### Task requirements
Beneath this line sits some data. Return only its lines from the one holding "Task: Collapse the" through the one holding "You are a computer-use", inclusive, exactly, with the images removed.

——————

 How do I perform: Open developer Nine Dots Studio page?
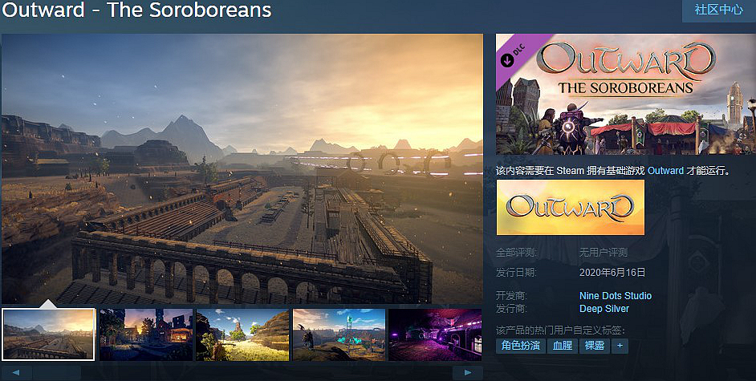(616, 296)
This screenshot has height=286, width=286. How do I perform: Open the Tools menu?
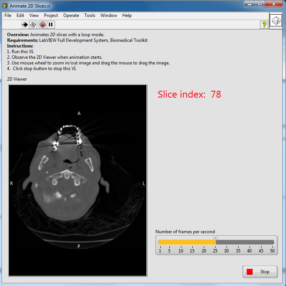pyautogui.click(x=90, y=15)
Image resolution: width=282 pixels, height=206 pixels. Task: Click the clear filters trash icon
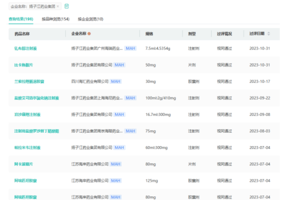point(66,6)
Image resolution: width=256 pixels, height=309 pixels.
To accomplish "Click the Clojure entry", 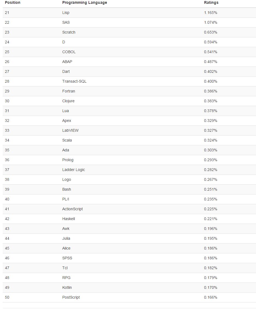I will coord(68,101).
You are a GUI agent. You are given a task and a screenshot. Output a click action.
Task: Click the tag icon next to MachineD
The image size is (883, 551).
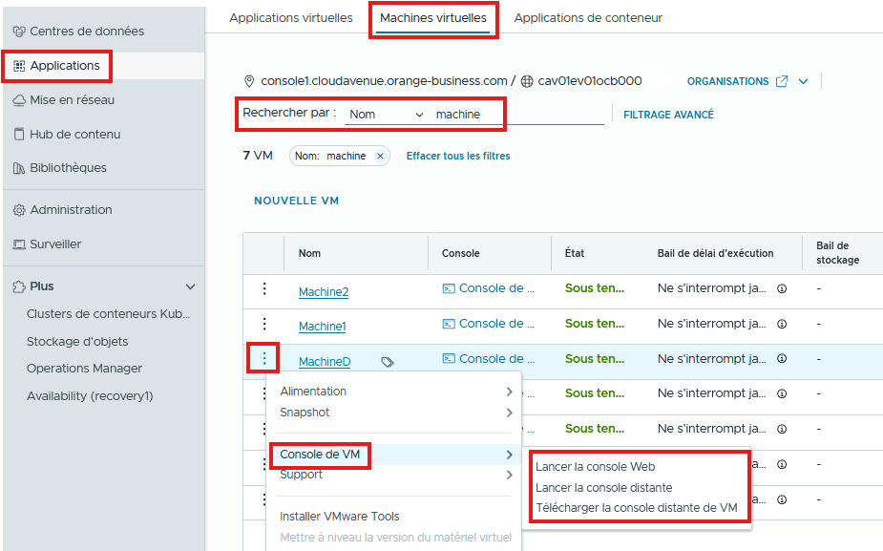(387, 362)
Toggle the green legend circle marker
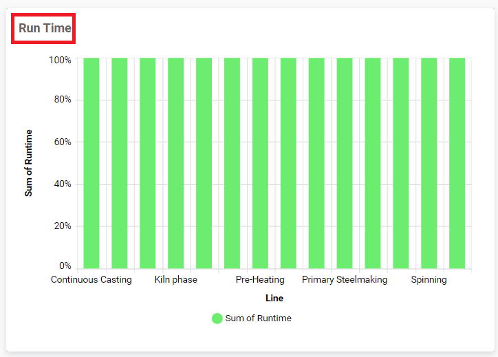Viewport: 498px width, 357px height. (217, 318)
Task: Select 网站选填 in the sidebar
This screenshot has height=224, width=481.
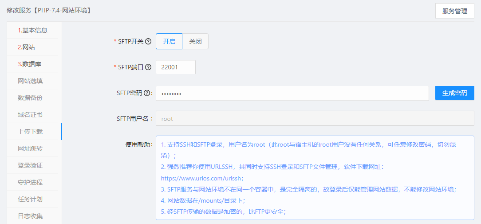Action: 30,81
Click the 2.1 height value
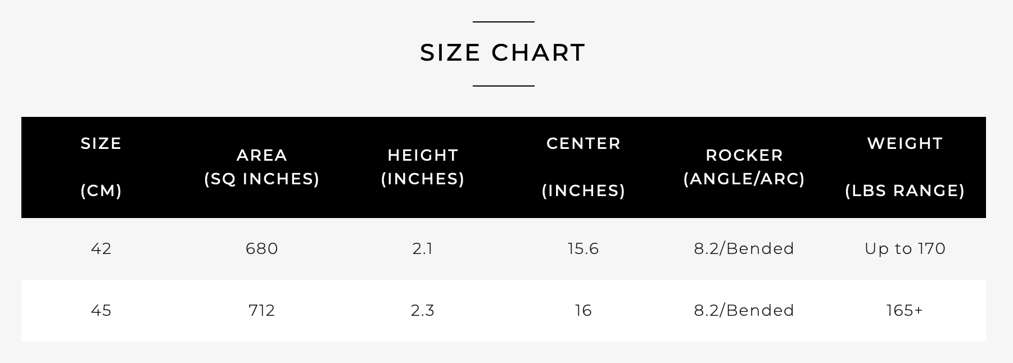Viewport: 1013px width, 363px height. (x=423, y=248)
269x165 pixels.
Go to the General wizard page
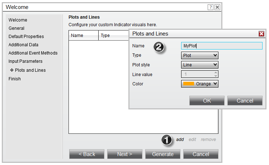point(16,28)
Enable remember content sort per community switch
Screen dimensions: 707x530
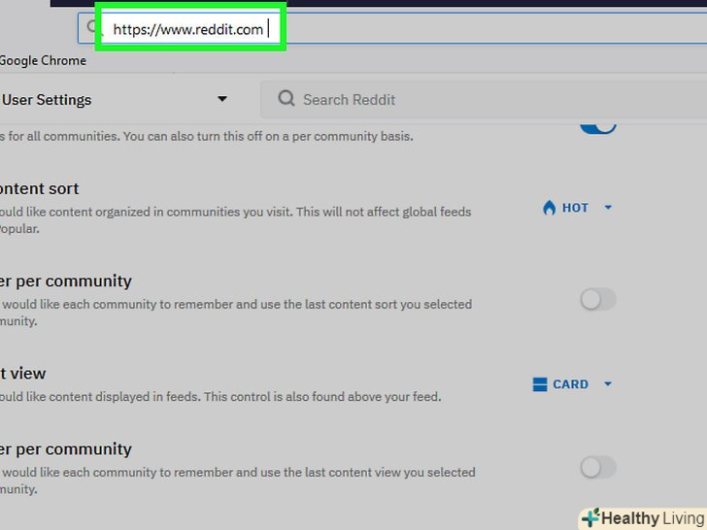[x=597, y=300]
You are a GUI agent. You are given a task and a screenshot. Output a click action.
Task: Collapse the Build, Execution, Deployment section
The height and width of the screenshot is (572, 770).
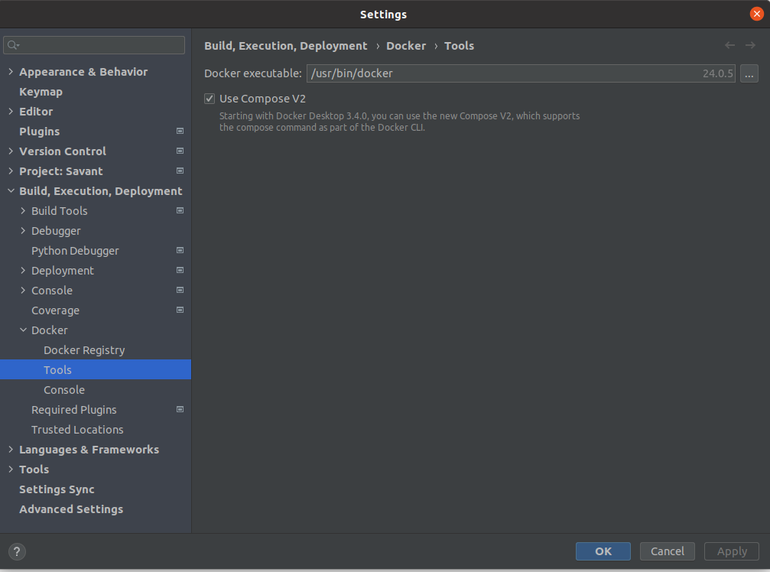pyautogui.click(x=10, y=191)
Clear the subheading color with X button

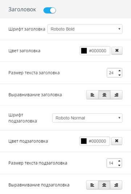(116, 141)
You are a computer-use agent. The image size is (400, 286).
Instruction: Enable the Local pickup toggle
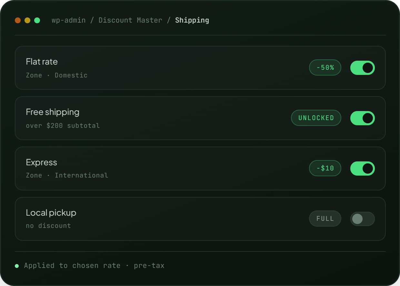pyautogui.click(x=362, y=219)
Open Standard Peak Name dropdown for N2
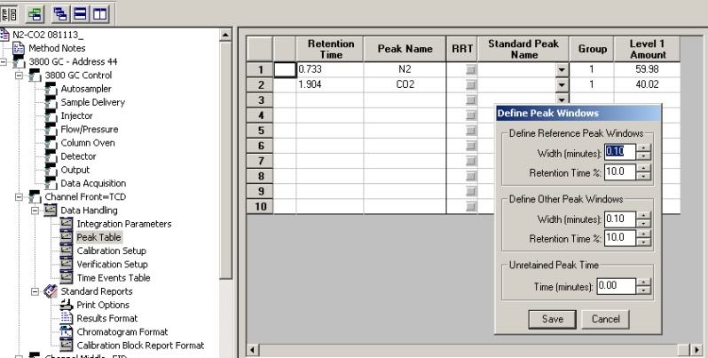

——————

### Solution
Task: Collapse the Build, Execution, Deployment section
The height and width of the screenshot is (572, 770).
pyautogui.click(x=10, y=191)
Clear the subheading color with X button

(116, 141)
You are a computer-use agent. The image size is (400, 286).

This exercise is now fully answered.